Vergünstigte netzinterne Gespräche
T-Mobile und Vodafone im Visier des Kartellamts

Das Bundeskartellamt hat ein Missbrauchsverfahren gegen die Mobilfunkanbieter T-Mobile und Vodafone eingeleitet. Grund dafür ist eine Beschwerde des Mobilfunkbetreibers KPN, teilte die teilte die niederländische Muttergesellschaft von E-Plus am Mittwoch mit.

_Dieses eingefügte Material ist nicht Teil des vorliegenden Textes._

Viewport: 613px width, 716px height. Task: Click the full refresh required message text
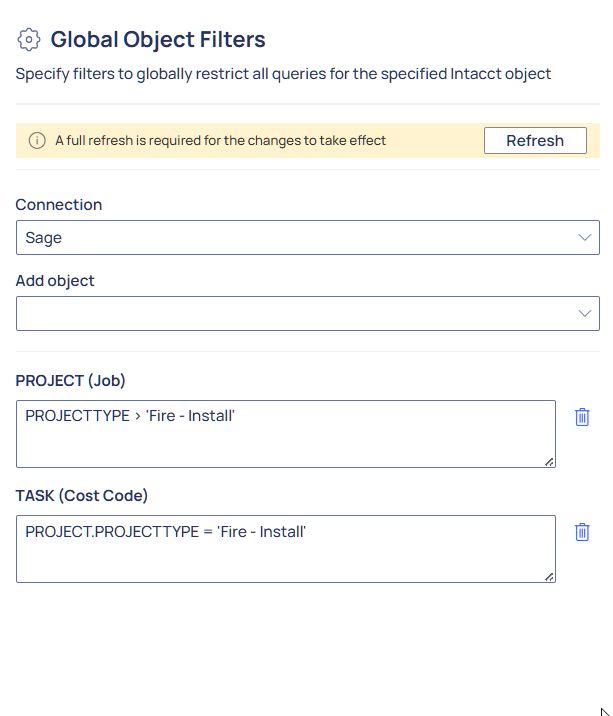[221, 141]
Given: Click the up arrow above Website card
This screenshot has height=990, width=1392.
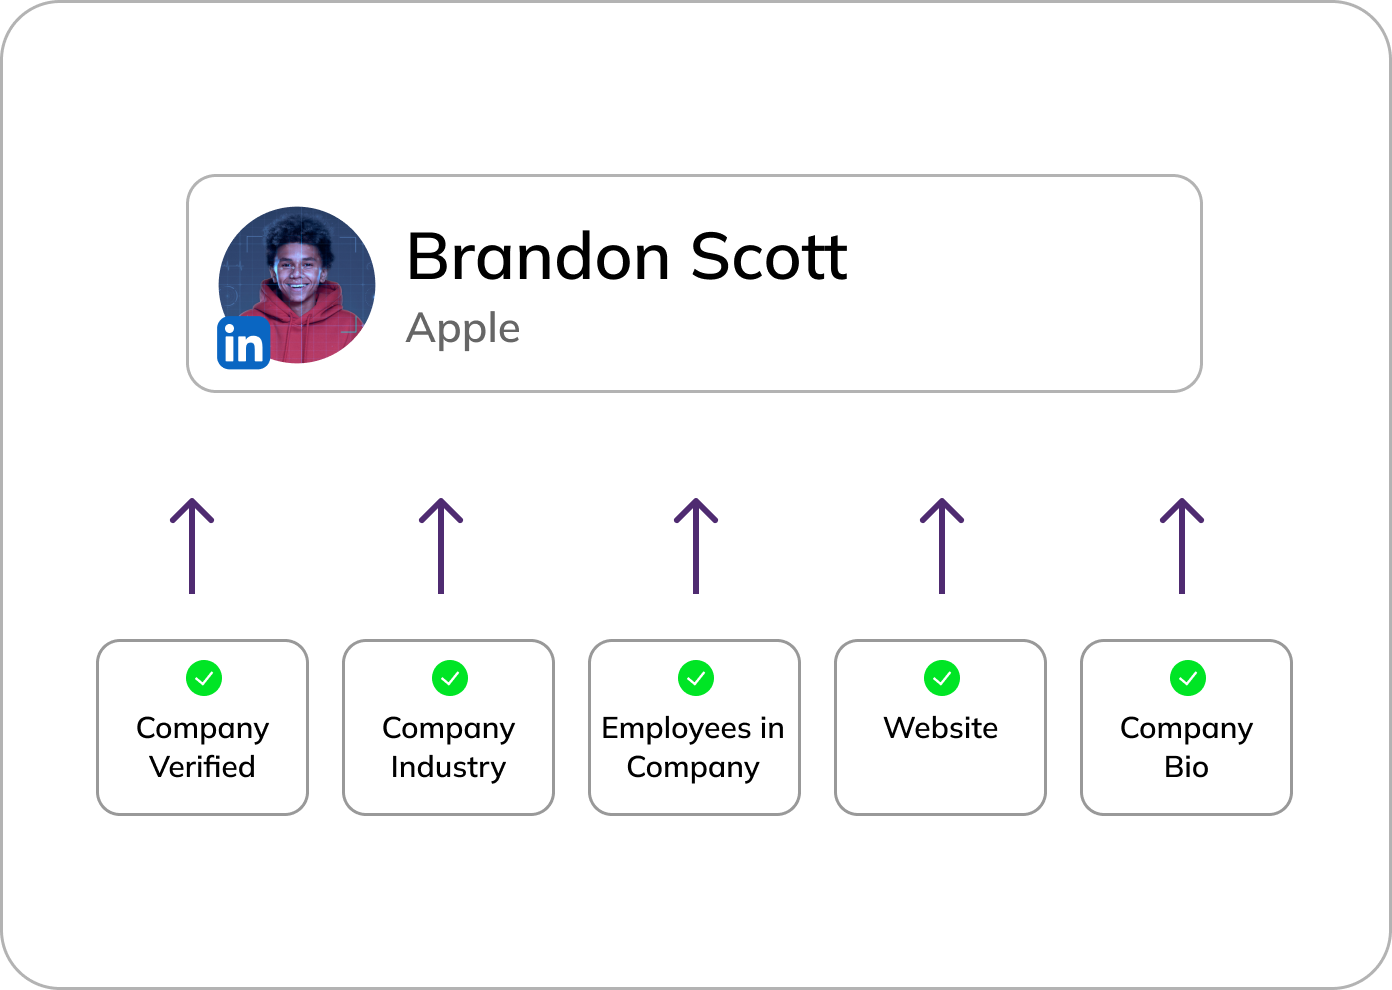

HB AMSTERDAM. Insbesondere die besonders vergünstigten netzinternen Gespräche in einigen Tarifen verstärkten die ohnehin deutlich ausgeprägte Marktdominanz von T-Mobile und Vodafone und legten die Vermutung eines Missbrauchs nahe. KPN-Chef Stan Miller erklärte, die nun eingeleitete Untersuchung bestätige den Verdacht, dass es im deutschen Markt ein wettbewerbsschädliches Verhalten der dominierenden Anbieter gebe. Von einem Sprecher des Bundeskartellamts war zunächst keine Stellungnahme zu erhalten.

KPN Telecom besitzt Mobilfunknetze in den Niederlanden, Deutschland und Belgien. Die KPN-Tochter E-Plus ist in Deutschland der drittgrößte Mobilfunkanbieter.